Stored data entries
————

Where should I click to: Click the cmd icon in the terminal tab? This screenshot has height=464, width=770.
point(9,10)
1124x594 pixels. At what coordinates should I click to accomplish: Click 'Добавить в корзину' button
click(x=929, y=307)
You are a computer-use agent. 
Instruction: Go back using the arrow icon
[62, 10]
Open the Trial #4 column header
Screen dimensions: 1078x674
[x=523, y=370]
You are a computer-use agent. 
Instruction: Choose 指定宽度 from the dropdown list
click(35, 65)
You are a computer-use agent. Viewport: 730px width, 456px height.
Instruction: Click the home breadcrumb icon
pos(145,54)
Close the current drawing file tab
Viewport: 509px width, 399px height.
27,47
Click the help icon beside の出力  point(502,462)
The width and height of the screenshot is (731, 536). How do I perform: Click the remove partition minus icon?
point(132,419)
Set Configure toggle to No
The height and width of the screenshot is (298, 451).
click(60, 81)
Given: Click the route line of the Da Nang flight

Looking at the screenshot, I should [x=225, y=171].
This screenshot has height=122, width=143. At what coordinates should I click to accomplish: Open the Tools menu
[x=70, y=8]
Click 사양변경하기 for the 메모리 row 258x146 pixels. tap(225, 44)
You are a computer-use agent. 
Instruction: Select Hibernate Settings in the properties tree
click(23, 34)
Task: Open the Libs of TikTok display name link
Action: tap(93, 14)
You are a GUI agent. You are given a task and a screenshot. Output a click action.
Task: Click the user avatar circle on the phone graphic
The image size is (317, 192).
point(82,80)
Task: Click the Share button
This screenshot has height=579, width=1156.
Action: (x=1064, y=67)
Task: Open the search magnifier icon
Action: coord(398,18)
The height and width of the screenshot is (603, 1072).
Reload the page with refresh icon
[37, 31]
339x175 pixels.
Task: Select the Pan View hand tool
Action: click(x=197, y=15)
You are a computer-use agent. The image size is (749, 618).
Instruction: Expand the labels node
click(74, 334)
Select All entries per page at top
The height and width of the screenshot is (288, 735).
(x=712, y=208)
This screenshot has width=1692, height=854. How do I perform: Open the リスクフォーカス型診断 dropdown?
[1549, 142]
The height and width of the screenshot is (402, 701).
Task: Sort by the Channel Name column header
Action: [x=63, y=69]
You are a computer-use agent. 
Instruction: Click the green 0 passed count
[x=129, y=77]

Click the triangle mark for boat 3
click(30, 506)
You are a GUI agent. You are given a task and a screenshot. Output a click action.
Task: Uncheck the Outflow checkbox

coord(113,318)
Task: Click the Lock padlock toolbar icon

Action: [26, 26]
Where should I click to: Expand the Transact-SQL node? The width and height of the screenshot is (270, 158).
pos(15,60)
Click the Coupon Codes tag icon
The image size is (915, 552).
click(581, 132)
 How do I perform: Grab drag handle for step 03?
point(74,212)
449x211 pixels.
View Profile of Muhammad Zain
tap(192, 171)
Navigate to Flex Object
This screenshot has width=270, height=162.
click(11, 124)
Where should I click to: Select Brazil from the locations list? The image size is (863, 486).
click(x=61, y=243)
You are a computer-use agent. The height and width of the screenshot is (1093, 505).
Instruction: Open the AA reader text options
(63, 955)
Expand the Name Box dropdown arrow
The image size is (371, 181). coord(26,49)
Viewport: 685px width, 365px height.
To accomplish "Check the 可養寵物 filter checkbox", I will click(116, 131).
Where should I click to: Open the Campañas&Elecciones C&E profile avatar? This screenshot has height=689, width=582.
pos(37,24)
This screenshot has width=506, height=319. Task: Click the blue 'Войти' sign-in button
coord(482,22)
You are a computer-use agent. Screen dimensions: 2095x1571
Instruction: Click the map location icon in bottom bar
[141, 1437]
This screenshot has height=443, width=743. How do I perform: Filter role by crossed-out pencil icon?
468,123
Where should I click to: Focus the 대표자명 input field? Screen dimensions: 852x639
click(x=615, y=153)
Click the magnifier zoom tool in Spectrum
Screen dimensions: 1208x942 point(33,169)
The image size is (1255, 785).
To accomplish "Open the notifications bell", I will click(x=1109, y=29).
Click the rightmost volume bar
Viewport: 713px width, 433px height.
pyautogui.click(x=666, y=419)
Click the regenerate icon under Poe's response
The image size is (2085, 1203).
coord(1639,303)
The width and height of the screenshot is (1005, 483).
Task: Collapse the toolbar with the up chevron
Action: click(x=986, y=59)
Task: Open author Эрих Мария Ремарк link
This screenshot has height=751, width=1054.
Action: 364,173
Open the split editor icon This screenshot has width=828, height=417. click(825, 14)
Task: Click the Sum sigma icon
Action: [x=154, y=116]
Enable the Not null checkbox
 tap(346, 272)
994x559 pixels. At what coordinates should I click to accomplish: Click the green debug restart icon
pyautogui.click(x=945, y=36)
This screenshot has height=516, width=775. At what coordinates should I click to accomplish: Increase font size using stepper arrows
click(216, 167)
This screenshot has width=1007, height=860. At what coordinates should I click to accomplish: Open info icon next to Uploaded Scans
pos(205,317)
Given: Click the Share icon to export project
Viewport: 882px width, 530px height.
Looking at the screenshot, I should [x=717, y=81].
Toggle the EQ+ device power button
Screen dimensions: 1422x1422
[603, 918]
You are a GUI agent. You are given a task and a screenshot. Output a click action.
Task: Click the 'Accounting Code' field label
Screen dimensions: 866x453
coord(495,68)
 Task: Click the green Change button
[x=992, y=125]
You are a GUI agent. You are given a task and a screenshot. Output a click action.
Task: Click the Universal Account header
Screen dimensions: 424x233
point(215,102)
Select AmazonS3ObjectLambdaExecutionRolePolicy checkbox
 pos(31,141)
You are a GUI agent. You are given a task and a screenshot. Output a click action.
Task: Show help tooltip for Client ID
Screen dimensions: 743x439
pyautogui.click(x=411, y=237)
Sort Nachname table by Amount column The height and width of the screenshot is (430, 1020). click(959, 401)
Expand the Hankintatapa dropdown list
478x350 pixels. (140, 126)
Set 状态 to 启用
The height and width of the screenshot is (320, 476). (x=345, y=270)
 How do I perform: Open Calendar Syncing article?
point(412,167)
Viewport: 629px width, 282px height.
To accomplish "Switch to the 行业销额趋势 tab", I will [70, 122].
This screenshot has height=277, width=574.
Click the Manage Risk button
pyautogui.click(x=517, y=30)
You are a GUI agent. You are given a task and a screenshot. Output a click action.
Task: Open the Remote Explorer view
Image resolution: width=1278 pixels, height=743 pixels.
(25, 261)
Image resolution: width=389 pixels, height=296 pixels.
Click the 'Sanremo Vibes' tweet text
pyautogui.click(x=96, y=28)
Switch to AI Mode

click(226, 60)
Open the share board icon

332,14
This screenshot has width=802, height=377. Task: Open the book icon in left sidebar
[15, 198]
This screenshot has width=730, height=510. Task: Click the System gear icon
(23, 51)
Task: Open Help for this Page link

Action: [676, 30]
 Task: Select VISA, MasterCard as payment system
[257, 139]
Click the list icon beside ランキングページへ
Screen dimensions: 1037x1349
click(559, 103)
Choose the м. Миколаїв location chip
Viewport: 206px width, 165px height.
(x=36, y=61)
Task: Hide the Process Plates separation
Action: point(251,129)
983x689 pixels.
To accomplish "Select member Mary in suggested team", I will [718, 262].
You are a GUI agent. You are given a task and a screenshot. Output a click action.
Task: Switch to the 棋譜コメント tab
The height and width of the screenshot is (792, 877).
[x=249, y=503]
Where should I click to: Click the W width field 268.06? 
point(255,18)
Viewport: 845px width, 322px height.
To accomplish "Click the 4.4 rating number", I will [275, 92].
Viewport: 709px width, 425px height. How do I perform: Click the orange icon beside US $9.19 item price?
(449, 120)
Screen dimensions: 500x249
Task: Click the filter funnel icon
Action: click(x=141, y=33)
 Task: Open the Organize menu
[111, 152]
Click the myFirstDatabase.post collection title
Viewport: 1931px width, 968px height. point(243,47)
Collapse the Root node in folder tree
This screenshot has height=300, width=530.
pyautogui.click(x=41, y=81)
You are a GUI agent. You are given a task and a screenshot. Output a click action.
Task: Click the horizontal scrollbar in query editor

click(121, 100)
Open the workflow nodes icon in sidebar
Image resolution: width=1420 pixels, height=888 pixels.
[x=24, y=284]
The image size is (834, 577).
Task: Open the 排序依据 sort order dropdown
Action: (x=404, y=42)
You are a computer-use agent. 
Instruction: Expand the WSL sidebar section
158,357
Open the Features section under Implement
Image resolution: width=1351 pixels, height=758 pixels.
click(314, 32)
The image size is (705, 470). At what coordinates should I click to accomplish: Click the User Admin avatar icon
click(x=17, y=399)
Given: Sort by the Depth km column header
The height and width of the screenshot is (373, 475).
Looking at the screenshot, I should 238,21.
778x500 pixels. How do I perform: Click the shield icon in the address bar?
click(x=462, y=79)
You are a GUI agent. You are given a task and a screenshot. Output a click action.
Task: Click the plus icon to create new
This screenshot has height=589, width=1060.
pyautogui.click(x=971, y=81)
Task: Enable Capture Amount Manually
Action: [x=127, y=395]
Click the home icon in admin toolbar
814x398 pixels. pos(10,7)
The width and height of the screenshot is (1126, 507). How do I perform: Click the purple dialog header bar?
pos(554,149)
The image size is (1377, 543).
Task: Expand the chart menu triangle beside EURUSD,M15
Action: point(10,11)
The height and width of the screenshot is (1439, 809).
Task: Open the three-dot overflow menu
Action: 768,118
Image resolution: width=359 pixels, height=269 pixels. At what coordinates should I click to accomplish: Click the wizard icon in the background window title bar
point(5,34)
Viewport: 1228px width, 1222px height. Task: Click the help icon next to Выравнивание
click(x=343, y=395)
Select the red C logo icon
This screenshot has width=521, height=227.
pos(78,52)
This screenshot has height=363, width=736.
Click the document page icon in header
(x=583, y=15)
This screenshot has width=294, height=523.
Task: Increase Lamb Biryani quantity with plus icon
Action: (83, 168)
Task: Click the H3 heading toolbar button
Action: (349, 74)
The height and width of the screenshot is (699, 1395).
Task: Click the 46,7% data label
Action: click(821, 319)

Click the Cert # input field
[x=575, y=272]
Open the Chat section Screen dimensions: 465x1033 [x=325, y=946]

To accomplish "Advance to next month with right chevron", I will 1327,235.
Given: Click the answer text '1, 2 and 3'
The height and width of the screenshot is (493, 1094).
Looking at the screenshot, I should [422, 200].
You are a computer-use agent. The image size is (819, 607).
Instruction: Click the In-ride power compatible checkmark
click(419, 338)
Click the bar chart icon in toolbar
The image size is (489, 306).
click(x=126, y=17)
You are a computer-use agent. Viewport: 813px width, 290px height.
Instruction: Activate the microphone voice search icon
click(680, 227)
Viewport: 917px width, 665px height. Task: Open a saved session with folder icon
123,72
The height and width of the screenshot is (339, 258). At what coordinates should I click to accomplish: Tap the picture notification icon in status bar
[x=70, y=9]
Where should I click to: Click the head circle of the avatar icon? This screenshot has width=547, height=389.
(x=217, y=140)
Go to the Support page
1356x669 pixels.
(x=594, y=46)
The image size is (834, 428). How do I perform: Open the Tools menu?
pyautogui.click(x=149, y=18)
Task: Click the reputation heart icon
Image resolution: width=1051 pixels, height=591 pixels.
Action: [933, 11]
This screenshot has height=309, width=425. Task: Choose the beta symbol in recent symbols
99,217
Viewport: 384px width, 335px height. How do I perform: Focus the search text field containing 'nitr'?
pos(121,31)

————

WHAT IS EXPECTED
Arrange the items from the line containing "This screenshot has height=443, width=743." down to the line containing "Action: [x=154, y=116]" as a JSON list of strings, one per line, leaving out blank lines.

PROBLEM SOLUTION
[
  "This screenshot has height=443, width=743. How do I perform: Filter role by crossed-out pencil icon?",
  "468,123",
  "Where should I click to: Focus the 대표자명 input field? Screen dimensions: 852x639",
  "click(x=615, y=153)",
  "Click the magnifier zoom tool in Spectrum",
  "Screen dimensions: 1208x942 point(33,169)",
  "The image size is (1255, 785).",
  "To accomplish \"Open the notifications bell\", I will click(x=1109, y=29).",
  "Click the rightmost volume bar",
  "Viewport: 713px width, 433px height.",
  "pyautogui.click(x=666, y=419)",
  "Click the regenerate icon under Poe's response",
  "The image size is (2085, 1203).",
  "coord(1639,303)",
  "The width and height of the screenshot is (1005, 483).",
  "Task: Collapse the toolbar with the up chevron",
  "Action: click(x=986, y=59)",
  "Task: Open author Эрих Мария Ремарк link",
  "This screenshot has height=751, width=1054.",
  "Action: 364,173",
  "Open the split editor icon This screenshot has width=828, height=417. click(825, 14)",
  "Task: Click the Sum sigma icon",
  "Action: [x=154, y=116]"
]